Os pareceres da CONITEC afetam todos os usuários do SUS, principalmente aqueles que convivem com doenças crônicas e graves. As recomendações do órgão praticamente determinam o tipo de tratamento a que o usuário terá acesso, o que altera o curso da doença e influencia a qualidade de vida do paciente. Por isso, os critérios que a CONITEC utiliza para avaliar os medicamentos, além de tecnicamente válidos, devem ser justos e coerentes. Infelizmente, isto nem sempre acontece, principalmente no caso de doenças raras.
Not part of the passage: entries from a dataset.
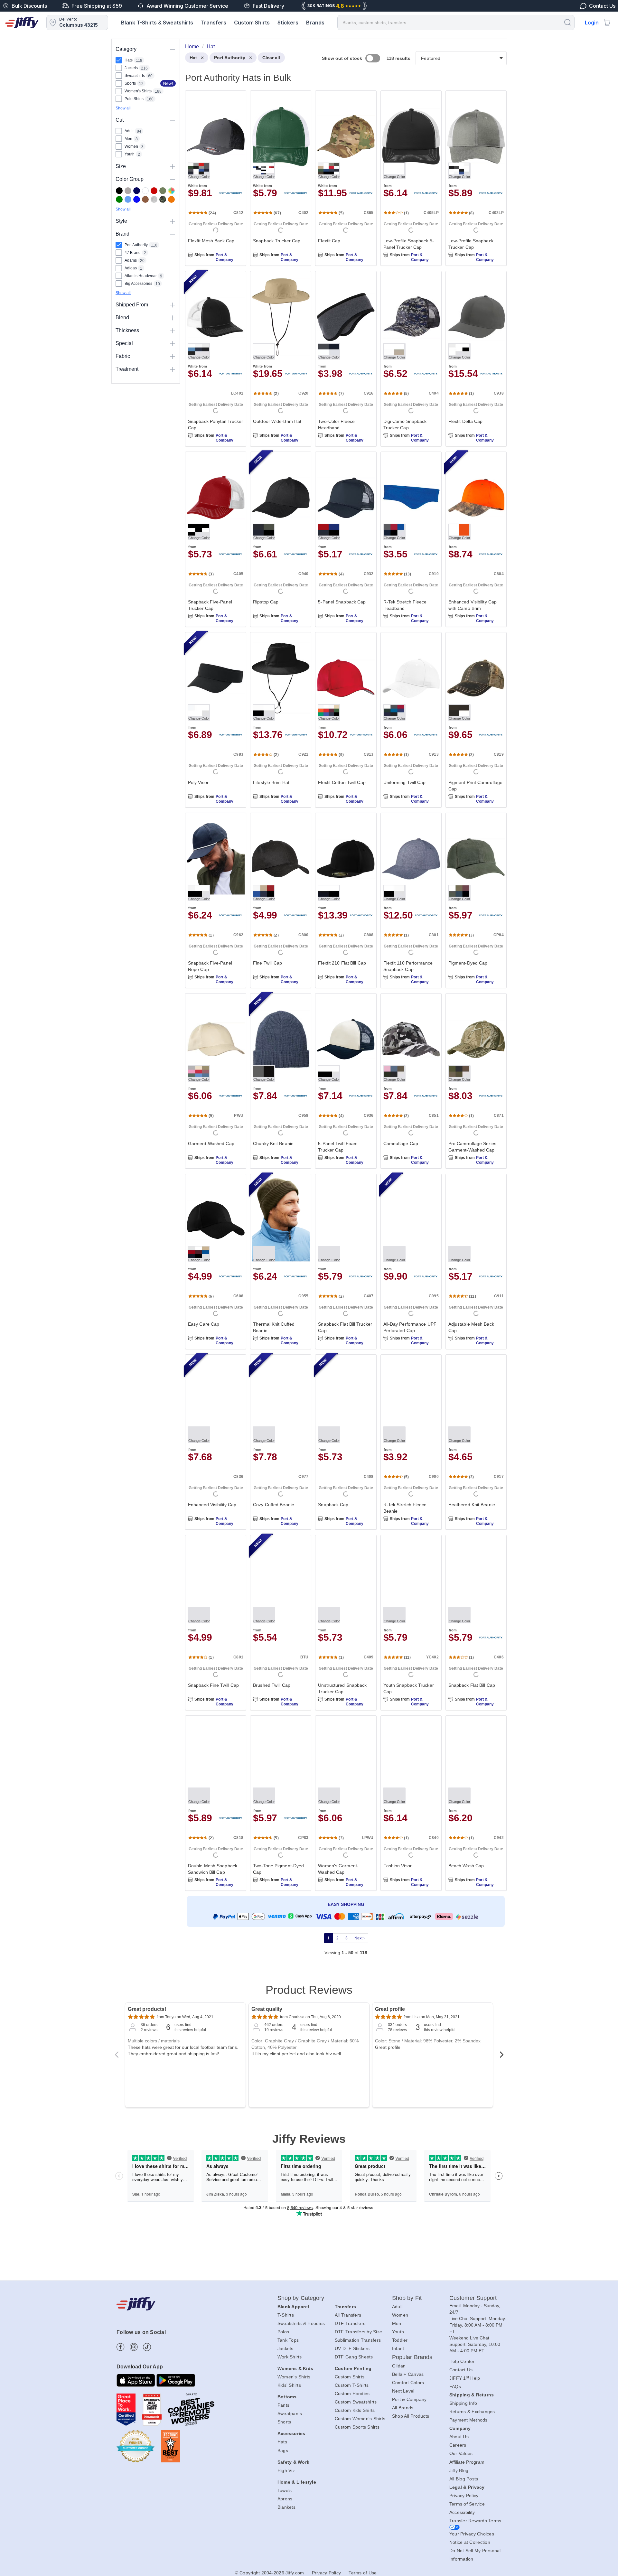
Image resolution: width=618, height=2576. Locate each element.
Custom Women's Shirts (360, 2418)
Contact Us (461, 2369)
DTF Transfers (350, 2323)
A CONITEC normalmente prioriza medicamentos cuja eficácia tenha sido comprovada por meio de estudos clínicos de grande porte, que envolvam um número significativo de pacientes e que ofereçam evidências científicas de ótima qualidade. De maneira geral, este critério é adequado, porque realmente não faz sentido gastar recursos públicos com tecnologias ineficazes ou cuja eficácia não tenha sido suficientemente comprovada. Contudo, no caso de medicamentos indicados para doenças raras, este critério é injusto, porque discrimina os pacientes.
Doenças raras são aquelas que acometem até 65 em cada 100 mil pessoas. A baixa incidência dificulta o recrutamento de voluntários e tende a inviabilizar estudos clínicos de grande porte. Por conta disso, ainda que um determinado medicamento realmente beneficie os pacientes, é difícil produzir evidências científicas robustas da sua eficácia.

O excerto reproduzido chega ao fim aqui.